I may need 'bin therapy' throughout the year as I will not be able to recollect where the airplane fabric is stored. There are really only five places: the hangar, the garage, the master bedroom (getting carpet soon) and the two bedrooms that have been renamed craft rooms where a guest may stay, occasionally. NO matter how organized one is about moving stuff, there will always be someone else 'helping'.

I was perusing the SewMamaSew blog today and they mentioned an upcoming contest with BadSkirt and I remembered she had an airplane quilt block tutorial.
I have made these airplane blocks before in different formats; paperpiecing, freehand, stamped block.  Her idea was that the planes be different sizes - random sizes.

The airplanes don't have to utilize airplane fabric.

06 September, 2010

SewMamaSew Serger Winner Video

This is the winning entry in the SewMamaSew blogging contest. Whoever created the most unique PLEA had the best chance of winning a new Husqvarna Serger. Over 1000 entries and some were quite creative.

02 September, 2010

Crater Lake Elevation Flowers

When's the last time you went to Crater Lake?

We went this summer. The last time? Guessing when I was five?
Too long.

We camped at Diamond Lake at 5000' elevation the last week of July. Great campground with plenty of lakeside sites. Crater Lake is higher but I took photos of the most delightful 'rock' flowers.
My flower books - three on the Pacific Northwest - are packed away. Hidden away, as I didn't clear off that bookcase. Sometime, next year, I'll find those books and get  correct flower names, but I'll wing it for now.

Start with native Columbine. This is seen all over Oregon - I've seen a lot of Columbine in the Bend/Sisters area.

A gorgeous low-growing Penstemon.

Steep hillsides, lots of rockeries. This yellow beauty poking up through the Penstemon.

I hadn't seen this one before. The leaves are thin like crocus leaves - varigated. At the bottom you see that lovely penstemon tube.

Another non-memory moment.

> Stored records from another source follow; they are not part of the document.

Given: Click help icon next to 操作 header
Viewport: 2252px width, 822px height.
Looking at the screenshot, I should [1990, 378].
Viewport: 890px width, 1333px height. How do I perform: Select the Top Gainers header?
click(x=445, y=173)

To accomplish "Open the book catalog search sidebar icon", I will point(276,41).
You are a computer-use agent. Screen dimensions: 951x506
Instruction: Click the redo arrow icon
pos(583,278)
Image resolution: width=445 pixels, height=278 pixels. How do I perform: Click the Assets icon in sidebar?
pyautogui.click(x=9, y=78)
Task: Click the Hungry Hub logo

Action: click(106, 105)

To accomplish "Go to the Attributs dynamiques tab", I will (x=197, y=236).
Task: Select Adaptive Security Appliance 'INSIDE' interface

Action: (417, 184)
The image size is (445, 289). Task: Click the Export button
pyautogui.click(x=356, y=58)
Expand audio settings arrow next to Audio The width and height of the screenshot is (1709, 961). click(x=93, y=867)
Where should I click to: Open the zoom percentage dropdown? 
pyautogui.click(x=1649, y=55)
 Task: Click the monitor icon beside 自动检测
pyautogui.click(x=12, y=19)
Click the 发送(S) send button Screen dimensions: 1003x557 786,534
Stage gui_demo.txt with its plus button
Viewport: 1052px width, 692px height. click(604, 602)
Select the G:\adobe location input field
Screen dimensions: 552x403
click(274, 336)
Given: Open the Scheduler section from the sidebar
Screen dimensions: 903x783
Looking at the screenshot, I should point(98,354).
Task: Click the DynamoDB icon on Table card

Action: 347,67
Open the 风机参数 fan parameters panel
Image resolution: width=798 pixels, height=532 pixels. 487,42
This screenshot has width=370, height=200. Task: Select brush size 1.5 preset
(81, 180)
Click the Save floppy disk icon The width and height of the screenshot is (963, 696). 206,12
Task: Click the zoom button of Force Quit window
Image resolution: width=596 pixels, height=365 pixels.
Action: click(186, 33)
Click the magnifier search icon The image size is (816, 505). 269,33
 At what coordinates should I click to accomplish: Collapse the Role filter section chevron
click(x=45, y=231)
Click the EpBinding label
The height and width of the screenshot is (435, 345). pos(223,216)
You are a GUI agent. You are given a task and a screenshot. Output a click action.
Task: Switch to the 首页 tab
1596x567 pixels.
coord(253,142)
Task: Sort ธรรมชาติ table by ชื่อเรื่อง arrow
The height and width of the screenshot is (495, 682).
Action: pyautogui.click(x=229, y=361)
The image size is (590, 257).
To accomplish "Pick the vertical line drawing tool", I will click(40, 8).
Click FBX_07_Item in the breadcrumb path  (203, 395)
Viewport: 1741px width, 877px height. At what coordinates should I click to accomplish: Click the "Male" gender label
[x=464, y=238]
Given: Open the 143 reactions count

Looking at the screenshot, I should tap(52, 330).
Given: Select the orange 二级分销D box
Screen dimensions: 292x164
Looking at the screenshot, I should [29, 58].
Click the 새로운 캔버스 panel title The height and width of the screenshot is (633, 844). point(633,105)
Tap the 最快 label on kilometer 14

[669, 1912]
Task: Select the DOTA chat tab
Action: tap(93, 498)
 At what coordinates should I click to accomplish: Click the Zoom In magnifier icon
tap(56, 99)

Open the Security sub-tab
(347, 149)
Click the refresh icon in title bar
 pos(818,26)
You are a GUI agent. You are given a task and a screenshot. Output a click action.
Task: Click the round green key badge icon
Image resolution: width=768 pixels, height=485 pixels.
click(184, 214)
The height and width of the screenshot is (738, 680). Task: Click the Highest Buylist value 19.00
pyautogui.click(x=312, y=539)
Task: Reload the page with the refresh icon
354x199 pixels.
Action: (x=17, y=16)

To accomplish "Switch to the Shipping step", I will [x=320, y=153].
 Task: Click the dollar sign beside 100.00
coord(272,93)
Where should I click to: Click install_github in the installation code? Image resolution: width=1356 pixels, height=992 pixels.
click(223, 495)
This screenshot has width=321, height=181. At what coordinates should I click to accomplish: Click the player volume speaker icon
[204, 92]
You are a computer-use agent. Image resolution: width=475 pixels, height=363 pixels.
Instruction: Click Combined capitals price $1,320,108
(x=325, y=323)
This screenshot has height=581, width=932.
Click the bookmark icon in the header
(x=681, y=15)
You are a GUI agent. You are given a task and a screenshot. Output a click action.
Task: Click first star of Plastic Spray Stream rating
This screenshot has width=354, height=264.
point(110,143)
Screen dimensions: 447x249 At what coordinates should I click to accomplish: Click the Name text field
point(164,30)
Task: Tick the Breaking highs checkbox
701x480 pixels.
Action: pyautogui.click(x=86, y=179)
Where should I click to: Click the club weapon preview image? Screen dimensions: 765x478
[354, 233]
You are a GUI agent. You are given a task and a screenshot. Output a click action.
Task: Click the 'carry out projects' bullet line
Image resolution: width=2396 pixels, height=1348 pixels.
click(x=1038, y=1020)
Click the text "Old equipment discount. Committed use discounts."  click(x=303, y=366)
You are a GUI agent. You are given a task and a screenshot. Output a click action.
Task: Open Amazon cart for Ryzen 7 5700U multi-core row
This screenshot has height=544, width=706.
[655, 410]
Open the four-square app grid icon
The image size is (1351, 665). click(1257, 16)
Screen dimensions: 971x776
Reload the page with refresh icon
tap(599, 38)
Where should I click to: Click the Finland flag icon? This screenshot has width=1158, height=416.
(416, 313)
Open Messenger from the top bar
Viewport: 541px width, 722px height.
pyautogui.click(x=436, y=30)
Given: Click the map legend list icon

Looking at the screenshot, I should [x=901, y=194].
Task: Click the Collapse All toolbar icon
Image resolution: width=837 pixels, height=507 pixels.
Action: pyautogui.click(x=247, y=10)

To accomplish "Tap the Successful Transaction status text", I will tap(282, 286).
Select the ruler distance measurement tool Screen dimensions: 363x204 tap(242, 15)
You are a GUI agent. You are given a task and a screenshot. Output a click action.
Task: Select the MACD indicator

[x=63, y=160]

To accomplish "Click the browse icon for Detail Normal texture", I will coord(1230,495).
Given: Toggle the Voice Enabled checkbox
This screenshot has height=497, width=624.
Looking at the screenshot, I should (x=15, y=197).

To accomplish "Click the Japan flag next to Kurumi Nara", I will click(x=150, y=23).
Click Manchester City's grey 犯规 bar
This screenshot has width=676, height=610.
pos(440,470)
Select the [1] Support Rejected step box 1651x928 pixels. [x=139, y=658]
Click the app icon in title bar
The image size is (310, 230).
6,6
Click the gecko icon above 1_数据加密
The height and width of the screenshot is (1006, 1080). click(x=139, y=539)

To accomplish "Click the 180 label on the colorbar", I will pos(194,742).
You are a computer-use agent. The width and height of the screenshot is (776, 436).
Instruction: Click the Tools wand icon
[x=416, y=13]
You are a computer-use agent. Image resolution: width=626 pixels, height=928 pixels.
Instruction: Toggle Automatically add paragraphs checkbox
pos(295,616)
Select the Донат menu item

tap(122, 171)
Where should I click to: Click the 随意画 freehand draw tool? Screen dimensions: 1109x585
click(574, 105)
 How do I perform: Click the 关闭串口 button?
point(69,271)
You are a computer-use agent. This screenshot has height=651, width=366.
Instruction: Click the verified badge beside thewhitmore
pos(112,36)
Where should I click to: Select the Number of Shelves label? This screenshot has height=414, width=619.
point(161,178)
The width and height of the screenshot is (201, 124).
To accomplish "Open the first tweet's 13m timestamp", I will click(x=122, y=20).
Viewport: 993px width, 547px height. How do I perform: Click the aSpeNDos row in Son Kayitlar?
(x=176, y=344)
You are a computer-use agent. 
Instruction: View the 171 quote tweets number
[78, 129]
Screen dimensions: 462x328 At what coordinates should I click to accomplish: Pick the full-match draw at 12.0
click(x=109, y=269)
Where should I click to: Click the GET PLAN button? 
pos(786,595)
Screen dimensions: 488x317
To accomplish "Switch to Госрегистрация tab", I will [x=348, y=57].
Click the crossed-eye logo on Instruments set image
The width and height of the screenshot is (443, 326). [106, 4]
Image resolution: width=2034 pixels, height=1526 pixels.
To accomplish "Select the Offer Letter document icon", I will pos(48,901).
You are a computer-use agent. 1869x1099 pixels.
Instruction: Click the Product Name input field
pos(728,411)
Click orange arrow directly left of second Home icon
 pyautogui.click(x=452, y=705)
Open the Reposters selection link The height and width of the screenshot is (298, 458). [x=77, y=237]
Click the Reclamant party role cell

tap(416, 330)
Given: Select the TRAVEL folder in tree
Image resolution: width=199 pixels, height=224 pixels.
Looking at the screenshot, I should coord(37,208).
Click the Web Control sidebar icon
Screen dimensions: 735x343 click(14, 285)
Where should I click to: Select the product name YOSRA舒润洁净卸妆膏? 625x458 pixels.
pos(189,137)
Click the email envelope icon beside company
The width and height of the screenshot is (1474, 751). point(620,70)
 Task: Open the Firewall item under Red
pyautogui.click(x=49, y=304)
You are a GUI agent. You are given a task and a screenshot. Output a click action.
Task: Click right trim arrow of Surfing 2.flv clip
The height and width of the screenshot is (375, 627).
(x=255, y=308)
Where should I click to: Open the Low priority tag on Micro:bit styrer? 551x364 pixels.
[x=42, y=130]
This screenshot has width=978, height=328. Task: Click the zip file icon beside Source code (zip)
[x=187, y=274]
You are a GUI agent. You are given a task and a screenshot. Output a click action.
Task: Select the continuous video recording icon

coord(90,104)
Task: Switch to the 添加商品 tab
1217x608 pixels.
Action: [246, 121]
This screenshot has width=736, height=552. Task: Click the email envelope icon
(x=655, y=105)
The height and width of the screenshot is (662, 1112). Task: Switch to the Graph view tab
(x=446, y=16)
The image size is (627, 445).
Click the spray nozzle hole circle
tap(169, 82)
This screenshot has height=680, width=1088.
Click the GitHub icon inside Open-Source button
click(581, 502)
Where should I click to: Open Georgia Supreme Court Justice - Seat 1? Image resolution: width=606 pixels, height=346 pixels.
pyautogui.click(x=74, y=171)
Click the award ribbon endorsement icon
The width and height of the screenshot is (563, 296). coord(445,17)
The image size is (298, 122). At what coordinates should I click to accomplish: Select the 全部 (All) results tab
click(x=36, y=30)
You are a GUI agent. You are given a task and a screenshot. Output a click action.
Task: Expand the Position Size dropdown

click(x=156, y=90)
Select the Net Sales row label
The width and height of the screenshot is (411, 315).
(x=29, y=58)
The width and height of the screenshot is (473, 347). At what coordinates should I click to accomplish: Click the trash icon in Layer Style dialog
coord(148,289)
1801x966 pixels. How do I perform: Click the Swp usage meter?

However, it grows wild all over Petersburg, Alaska.

A kind of violet?

Stunning purple Phlox, everywhere.

I took most of these photos on this hike up to the Lookout Tower. Short hike but ALL uphill - at altitude.

Definitely an odd one - not quite up to blooming speed yet.

This was a type of sedum. Fleshy little balls of leaves.

Phlox hanging on. The Rim Road around Crater Lake, had only been cleared, all the way around, for less than two weeks when we were there. Lots of snow hanging around. Made for a nice hike- having a snowball fight.

Flowers were very spread out - none of that layering business.

Another type of yellow beauty poking up through the phlox.

We plan on going back - without the extended family (drama). We drove south to Roseburg and followed the Umpqua River (hwy. 138) up to Diamond Lake. Absolutely amazing campsites all along the river. Fly-fishing areas, hot springs up by Toketee Falls (and Lake). More to explore.